Effects of Cocaine Abuse
Author: Shernide Delva
Cocaine is a very addictive stimulant drug that produces an intensive short-lived high. Cocaine is made from the leaves of the coca plant native to South America. Cocaine. Cocaine causes euphoria, energy and talkativeness. It’s potentially dangerous physical side effects are raising heart rate and blood pressure.
How Cocaine is Used
The powdered form of cocaine is typically inhaled through the nose where it is absorbed through the nasal issue. It also can be dissolved in water and injected into the bloodstream. Crack is a form of cocaine processed to make a rock crystal that can be smoke. The crystal is heated to produce vapors that when smoked, stream through the lungs. The term “crack” comes from the cracking nose produced as the rocks are heated.
Injecting or snorting cocaine delivers the drug rapidly into the bloodstream resulting in a stronger quicker high. The high from snorting cocaine can last up to 15 to 30 minutes while the high from smoking may last 5 to 10 minutes.
Because of the brief high associated with cocaine use, people who use cocaine sustain their high by engaging in a binge pattern. They constantly are snorting cocaine to maintain the high euphoric feeling. This repetitive binge pattern makes it easy to fall into an addictive cycle. Users can develop a chronic relapsing disease caused by changes in the brain.
Effect of Cocaine on the Brain
Cocaine affects the central nervous system through increasing dopamine levels responsible for regulating pleasure and movement. Dopamine usually is a response to potential rewards like the smell of good food. When dopamine is release, it typically goes back to the cell that released it.
Cocaine stops this process from happening. Instead of being recycled back into the cell, cocaine causes excessive amounts to build up in the neurons. This excessive release of dopamine in the brain causes the characteristic high.
Over time, repeated use of cocaine changes the brain chemistry by altering the natural reward system which leads into addiction. Also, abusing cocaine can build a tolerance to the drug. Many users report not being able to obtain the same high and pleasure as they did from their first exposure.
Negative Heath Effects of Cocaine
Short Term Effects
- Rapid heartbeat
- High blood pressure
- Persistent runny nose (cocaine drip)
- Weight loss
- Dilated pupils
- Irritability and restlessness
- Teeth grinding
- Cold sweats
- Tremors and muscle jerks
- Nasal and sinus problems
- Panic and psychosis
- Bronchitis and chest pain
- Permanent damage to blood vessels of heart and brain
- High blood pressure
- Heart Attacks
- Liver, kidney and lung damage
- Destruction of tissues in nose if sniffed
- Respiratory failure if smoked
- Severe tooth decay
- Sexual problems, reproductive damage and infertility
- Severe depression
- Tolerance and addiction (even after just one use)
In severe situations, cocaine can cause sudden death.
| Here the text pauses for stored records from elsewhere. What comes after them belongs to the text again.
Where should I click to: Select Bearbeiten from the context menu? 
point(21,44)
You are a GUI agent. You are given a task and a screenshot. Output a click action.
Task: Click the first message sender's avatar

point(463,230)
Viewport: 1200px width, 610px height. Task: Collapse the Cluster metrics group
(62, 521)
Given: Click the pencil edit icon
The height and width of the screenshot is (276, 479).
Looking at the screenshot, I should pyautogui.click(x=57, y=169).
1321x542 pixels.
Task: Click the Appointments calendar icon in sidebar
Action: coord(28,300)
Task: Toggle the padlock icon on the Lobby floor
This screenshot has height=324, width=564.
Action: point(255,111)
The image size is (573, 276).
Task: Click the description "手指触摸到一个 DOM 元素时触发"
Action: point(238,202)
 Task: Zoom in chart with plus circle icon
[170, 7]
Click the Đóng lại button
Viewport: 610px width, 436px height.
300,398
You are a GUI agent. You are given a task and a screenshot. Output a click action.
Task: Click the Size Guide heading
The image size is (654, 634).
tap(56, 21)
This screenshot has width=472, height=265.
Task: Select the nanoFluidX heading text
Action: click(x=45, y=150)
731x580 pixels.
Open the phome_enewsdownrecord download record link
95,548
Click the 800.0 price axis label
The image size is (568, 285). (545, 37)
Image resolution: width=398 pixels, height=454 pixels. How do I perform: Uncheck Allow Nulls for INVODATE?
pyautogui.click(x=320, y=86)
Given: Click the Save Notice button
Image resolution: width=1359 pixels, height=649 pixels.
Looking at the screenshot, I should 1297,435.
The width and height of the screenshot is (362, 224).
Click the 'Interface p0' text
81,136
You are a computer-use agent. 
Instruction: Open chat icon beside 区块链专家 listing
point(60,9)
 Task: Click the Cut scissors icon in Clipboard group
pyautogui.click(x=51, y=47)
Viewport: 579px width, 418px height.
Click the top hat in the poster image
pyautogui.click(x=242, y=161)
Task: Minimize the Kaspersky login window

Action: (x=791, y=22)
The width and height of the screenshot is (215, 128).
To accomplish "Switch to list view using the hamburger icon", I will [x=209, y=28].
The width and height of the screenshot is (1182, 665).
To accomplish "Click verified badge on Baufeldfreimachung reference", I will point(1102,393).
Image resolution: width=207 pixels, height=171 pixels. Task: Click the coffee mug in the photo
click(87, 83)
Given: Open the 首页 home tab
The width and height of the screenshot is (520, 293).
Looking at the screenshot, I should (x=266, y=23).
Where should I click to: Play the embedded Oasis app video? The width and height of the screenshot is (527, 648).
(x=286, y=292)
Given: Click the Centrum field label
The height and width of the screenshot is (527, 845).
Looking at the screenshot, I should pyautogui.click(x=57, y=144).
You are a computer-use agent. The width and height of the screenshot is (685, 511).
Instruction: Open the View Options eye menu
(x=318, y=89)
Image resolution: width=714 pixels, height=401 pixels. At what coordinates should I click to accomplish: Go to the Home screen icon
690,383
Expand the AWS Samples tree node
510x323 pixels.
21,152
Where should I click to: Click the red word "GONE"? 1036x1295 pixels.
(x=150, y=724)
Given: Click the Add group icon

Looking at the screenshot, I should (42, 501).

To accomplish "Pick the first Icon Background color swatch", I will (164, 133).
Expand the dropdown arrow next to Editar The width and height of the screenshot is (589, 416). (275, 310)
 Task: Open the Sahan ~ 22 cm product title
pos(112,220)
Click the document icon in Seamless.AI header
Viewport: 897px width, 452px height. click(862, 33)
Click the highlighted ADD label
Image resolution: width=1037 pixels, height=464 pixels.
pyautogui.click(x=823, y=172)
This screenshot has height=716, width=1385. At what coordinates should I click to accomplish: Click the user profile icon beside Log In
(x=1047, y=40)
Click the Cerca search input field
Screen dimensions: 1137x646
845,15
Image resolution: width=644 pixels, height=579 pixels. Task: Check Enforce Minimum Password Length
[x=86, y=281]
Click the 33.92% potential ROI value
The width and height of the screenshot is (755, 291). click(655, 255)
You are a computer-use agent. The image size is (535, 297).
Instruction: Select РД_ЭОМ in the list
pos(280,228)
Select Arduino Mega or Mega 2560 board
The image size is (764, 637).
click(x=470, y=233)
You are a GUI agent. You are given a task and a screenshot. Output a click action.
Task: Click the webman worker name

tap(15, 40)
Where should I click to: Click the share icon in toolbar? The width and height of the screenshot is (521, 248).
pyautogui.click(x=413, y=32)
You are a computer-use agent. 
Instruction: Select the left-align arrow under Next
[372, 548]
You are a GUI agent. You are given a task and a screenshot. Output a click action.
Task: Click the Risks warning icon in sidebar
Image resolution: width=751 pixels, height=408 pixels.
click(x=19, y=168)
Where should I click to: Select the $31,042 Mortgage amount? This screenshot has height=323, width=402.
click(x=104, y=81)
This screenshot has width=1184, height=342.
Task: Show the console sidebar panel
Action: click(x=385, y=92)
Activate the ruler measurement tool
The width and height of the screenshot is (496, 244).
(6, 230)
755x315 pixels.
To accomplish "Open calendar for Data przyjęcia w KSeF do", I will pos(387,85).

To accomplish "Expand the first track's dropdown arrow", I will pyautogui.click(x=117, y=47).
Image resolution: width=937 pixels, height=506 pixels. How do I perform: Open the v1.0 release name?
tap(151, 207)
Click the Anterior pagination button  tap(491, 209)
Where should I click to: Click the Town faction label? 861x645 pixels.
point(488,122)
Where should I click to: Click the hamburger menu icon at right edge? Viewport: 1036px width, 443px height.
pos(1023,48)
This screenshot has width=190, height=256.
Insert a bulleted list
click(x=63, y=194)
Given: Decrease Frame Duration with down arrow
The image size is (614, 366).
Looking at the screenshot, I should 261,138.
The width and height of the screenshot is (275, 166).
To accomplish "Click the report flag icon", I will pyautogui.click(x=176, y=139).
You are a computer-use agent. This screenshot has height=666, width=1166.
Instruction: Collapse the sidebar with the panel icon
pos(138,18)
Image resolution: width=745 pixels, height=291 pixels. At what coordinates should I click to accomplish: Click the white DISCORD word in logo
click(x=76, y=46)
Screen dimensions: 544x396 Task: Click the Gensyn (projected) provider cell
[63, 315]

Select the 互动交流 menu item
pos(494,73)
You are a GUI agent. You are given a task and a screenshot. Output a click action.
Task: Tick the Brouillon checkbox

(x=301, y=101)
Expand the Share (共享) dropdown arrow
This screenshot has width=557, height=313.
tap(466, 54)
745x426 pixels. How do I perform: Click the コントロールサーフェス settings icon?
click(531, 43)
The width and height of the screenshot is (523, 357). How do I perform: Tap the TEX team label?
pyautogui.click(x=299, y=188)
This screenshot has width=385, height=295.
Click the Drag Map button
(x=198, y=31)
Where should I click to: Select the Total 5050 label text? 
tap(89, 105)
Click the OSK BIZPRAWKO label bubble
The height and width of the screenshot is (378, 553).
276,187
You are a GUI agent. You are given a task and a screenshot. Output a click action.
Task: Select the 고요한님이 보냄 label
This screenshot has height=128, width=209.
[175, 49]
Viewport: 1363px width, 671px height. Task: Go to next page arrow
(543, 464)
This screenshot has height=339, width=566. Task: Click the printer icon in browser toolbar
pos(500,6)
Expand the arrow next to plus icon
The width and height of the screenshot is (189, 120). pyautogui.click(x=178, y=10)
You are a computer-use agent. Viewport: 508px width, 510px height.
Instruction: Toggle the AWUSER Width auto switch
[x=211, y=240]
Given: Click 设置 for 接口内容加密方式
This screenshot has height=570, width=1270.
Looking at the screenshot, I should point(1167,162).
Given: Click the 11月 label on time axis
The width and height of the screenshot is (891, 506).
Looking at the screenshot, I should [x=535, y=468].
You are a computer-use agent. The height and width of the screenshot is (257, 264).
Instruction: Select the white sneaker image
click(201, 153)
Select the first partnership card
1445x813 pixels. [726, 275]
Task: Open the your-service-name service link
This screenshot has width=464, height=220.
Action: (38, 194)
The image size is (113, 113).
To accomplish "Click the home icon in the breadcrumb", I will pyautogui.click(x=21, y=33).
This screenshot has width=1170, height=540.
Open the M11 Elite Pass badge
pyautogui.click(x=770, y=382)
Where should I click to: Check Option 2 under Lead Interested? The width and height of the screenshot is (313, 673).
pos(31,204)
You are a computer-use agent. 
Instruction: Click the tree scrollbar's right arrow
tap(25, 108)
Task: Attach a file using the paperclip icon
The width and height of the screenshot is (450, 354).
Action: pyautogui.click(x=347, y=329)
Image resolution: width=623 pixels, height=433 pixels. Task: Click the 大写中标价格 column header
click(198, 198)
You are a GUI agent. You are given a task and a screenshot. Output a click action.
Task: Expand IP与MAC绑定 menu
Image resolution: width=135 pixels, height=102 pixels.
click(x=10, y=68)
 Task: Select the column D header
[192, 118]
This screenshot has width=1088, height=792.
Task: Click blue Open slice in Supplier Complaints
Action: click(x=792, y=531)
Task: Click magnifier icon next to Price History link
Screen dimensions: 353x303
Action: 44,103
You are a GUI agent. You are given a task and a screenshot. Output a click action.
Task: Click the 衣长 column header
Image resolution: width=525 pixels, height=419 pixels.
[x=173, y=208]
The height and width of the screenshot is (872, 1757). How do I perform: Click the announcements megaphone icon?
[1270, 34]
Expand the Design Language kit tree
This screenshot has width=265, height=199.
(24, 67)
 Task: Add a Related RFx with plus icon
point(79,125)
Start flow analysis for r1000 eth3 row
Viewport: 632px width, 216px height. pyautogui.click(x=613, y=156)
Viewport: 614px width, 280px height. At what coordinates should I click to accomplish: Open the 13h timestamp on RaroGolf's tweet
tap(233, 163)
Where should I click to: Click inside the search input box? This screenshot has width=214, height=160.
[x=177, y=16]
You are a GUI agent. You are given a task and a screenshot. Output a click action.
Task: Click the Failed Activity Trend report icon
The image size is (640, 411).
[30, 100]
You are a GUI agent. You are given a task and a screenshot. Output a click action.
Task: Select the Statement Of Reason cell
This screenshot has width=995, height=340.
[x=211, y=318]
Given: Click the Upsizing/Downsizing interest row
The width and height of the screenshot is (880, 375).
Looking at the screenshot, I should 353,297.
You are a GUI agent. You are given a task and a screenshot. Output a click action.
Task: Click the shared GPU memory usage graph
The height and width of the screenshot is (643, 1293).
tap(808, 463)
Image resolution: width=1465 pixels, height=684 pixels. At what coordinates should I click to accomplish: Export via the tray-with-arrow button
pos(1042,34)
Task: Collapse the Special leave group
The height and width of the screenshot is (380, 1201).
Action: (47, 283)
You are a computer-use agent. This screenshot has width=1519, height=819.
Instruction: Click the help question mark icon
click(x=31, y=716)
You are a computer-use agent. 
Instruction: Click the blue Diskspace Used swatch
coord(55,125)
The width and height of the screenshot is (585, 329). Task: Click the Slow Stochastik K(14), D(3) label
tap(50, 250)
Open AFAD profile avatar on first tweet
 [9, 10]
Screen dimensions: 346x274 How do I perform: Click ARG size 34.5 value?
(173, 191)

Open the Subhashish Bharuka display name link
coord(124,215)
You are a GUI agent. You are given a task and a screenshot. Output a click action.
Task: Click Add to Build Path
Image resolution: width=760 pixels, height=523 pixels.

Cocaine-related deaths are a result of heart stopping (cardiac release) followed by arrest of breathing.
Cocaine is more dangerous when combined with other drugs like alcohol or opiates. The combination of cocaine and heroin carries a high risk of fatal overdose.
The majority of cocaine users are polydrug users so typically a variety of treatment options would have to be tailored to each person depending on their other drug addictions.
Cocaine addiction may leave you feeling helpless but help is available. Therapy and medication can provide successful treatment. Cocaine does not have the same withdrawal symptoms physically found in alcohol or heroin withdrawal however the psychological symptoms are comparable.
Symptoms of withdrawal include:
- Unpleasant Dreams
- Suicidal Thoughts
Treatment may include prescribing medication to normalize sleep patterns and control anxiety.
Detox: During this stage, doctors will assess how long you have been using cocaine and the amount of cocaine that is in your system. You will take a drug test and meet with an intake counselor. These results are confidential and are used to develop a treatment plan that will best serve you. You may be given medication to assist with the detox process in a safe comfortable way.
Inpatient Treatment: Inpatient treatment involves giving clients a high level of care while they are in recovery from cocaine use and addiction. Individuals will have their essentials provided for, including their meals. Workshops, therapies and group activities are involved to address different characteristics of addiction. Healthy coping methods are taught to ensure success in living a healthier lifestyle.
Aftercare: After rehab, there is still help on the outside. Individuals are encouraged to continue seeking therapies and many facilities offer alumni programs to keeping contact with everyone. It is recommended that one implements different tools to set them up for success.
If you suffer from cocaine addiction, do not wait to get on the right track. Cocaine addiction is harmful and can be destroying your relationships with the ones who love you most.